◆ **OBIETTIVO 1**: Secondo il brano fornito, a quale ministro è stata inviata la lettera del prof. Castaldi?

======== BRANO FORNITO ========

Giustizia e Libertà, 21 ottobre 1938

Le Journal des Débats pubblica, tra il serio ed il faceto, uno scritto in cui si attribuisce a Mussolini il proposito di relegare in Sardegna tutti gli ebrei italiani. Con i tempi che corrono, queste cose vanno prese sempre sul serio. Come sardo, nato in Sardegna e rappresentante di sardi, io mi considero direttamente interessato.

Il decalogo della razza bandisce non solo gli ebrei, ma anche i sardi dalla « razza italiana ». È quindi logico che il regime abbini la nostra sorte.

Il comandamento IV del decalogo dice: « La popolazione dell'Italia attuale è di origine ariana e la sua civiltà è ariana. Questa popolazione a civiltà ariana abita da diversi millenni la nostra Penisola ». Siccome la Sardegna non fa parte della Penisola ma è un'isola, l'affermazione suesposta non tocca i sardi né punto né poco.

Nel comandamento V è detto: « Per l'Italia nelle sue grandi linee la composizione razziale di oggi è la stessa di quella che era mille anni fa». Che s'intende qui per Italia? Italia peninsulare, come afferma il comandamento IV, oppure Italia in generale e quindi anche insulare? Nel primo caso, ogni discussione è oziosa. Nel secondo caso, la Sardegna è rimasta razzialmente quella che era mille anni fa: non ariana.

Secondo il decalogo, pertanto, i sardi non sono mai stati e non sono di razza ariana.

 

 

 

Propaganda nazista: 

"I Giudei sono la nostra calamità!"

Questa conclusione, che è la conclusione logica ricavata dal manifesto razzistico, deve essere giudicata offensiva da quei pionieri della scienza antropologica ed etnografica che, essendo sardi di pura e incontaminata razza sarda, hanno redatto o firmato il documento, scientificamente convinti di appartenere alla razza ariana. È il caso del prof. L. Busincu, firmatario del manifesto, e dei dottori Zonchello, Cao, Pintus, Maxia e Pirodda, i quali hanno dato pubblica adesione al manifesto, attraverso la lettera che il prof. Castaldi, direttore dell'Istituto di Anatomia Umana Normale presso l'Università di Cagliari, ha inviata al ministro della Cultura Popolare. E, se non faccio involontario errore, sono portato a ritenere che lo stesso professor Castaldi abbia nelle vene tre quarti di sangue sardo e solo un quarto di sangue ariano.

Vero è che il comandamento IX del decalogo introduce e, nello stesso tempo, elimina un dubbio, quando dice: « Dei semiti, che nel corso dei secoli sono approdati sul sacro suolo della Patria nulla in generale è rimasto ».

========

◆ **OBIETTIVO 2**: Nell'elenco, sostituisci "screenshot" con "image" in tutto ciò che va dalla riga contenente "Describe the element" fino alla fine dell'elenco. Riporta quelle righe senza altre modifiche e senza le immagini.

======== VOCI FORNITE ========

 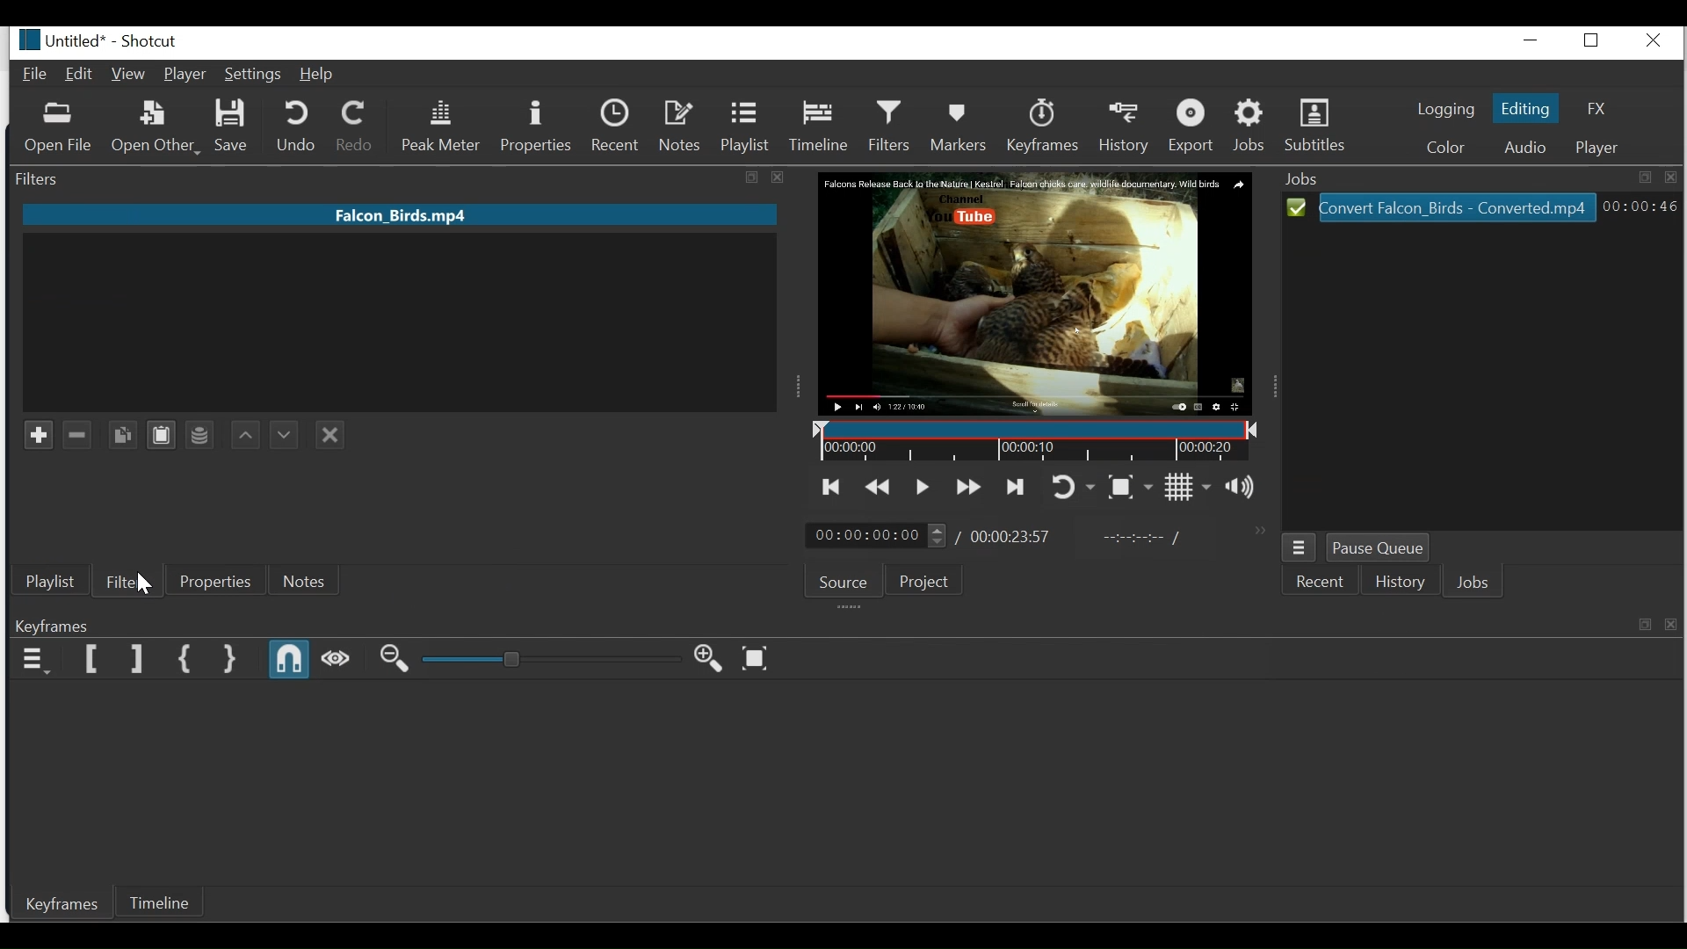 What do you see at coordinates (929, 581) in the screenshot?
I see `Project` at bounding box center [929, 581].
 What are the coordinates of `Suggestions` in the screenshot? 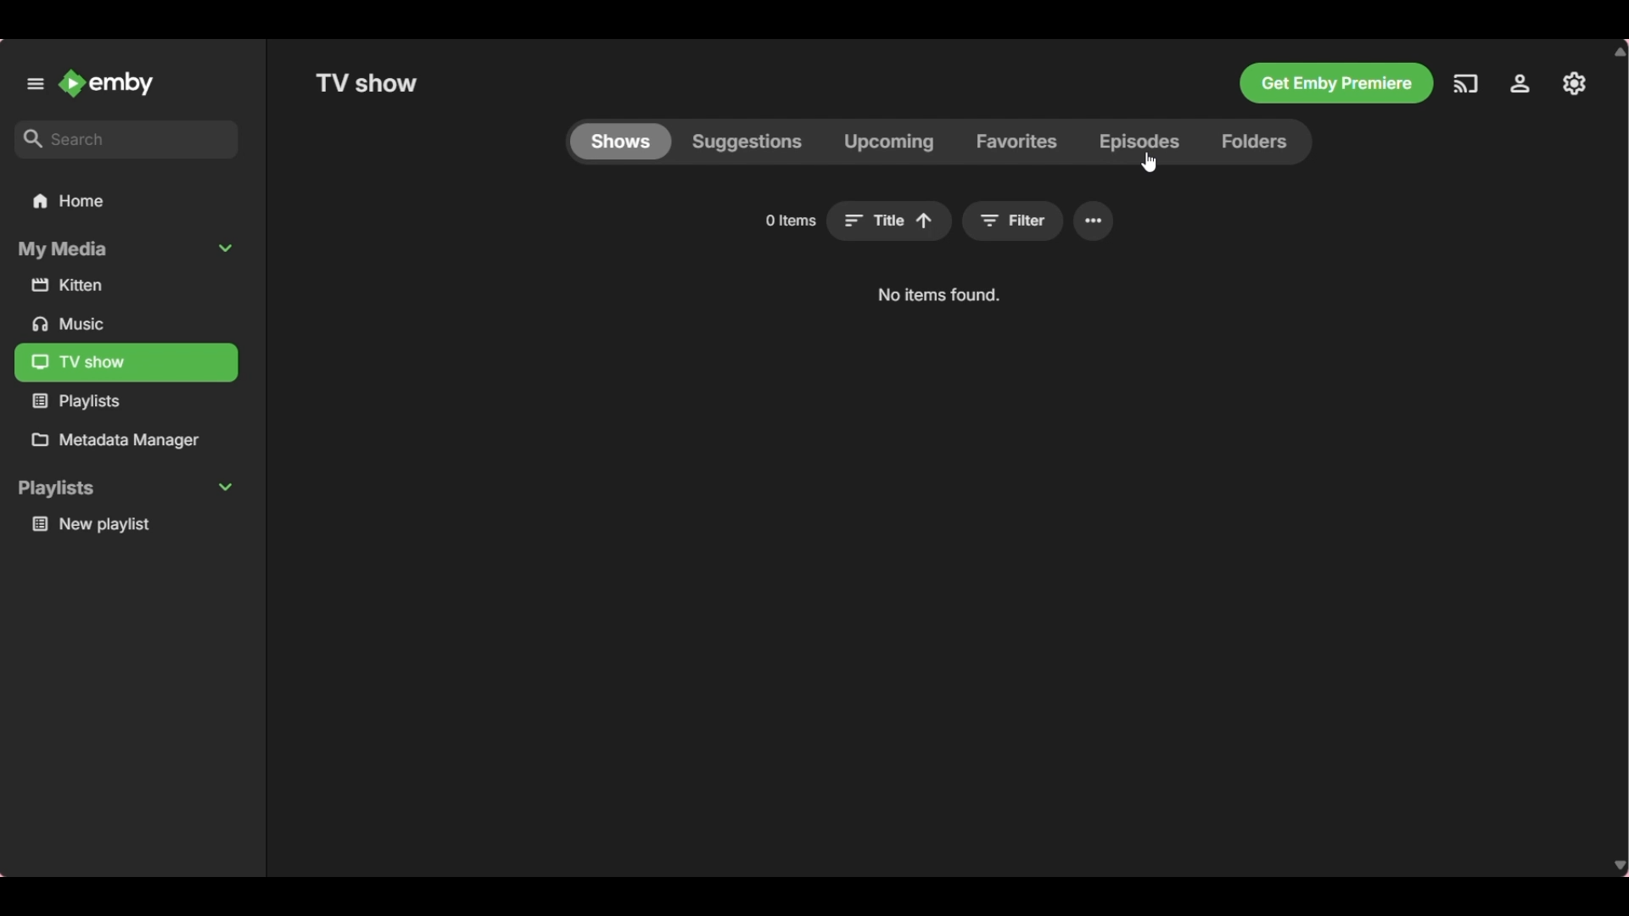 It's located at (745, 142).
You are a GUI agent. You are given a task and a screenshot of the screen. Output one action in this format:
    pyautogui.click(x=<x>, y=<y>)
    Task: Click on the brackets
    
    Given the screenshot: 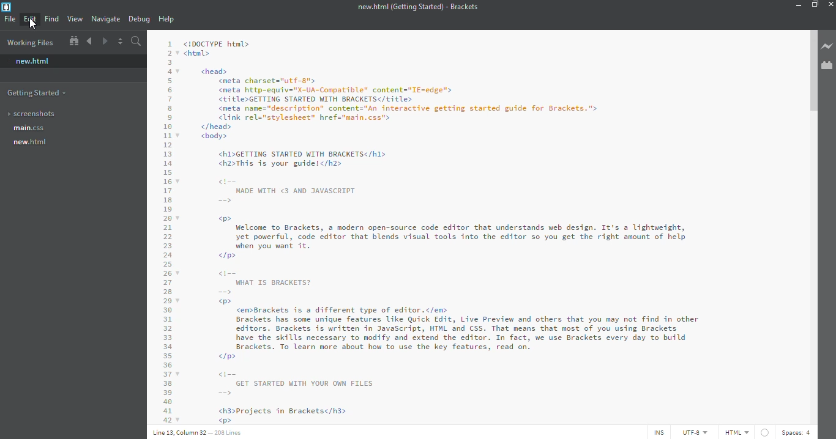 What is the action you would take?
    pyautogui.click(x=6, y=7)
    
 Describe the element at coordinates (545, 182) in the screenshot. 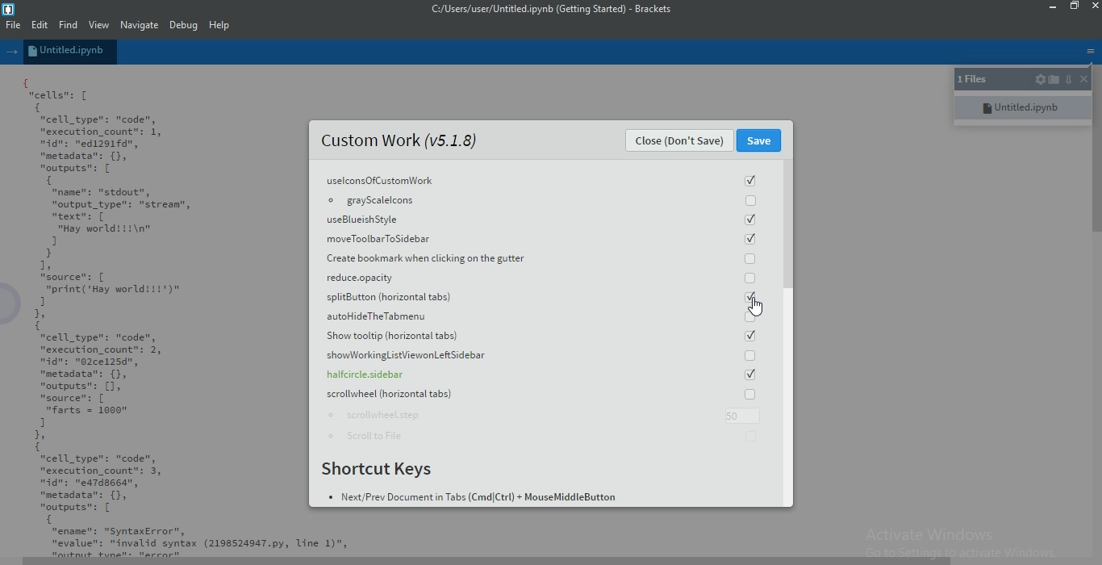

I see `uselconsOfCustomWork` at that location.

========

◆ **RISPOSTA ATTESA 1**: Al ministro della Cultura Popolare.

◆ **RISPOSTA ATTESA 2**:
 Describe the element at coordinates (545, 182) in the image. 

I see `uselconsOfCustomWork` at that location.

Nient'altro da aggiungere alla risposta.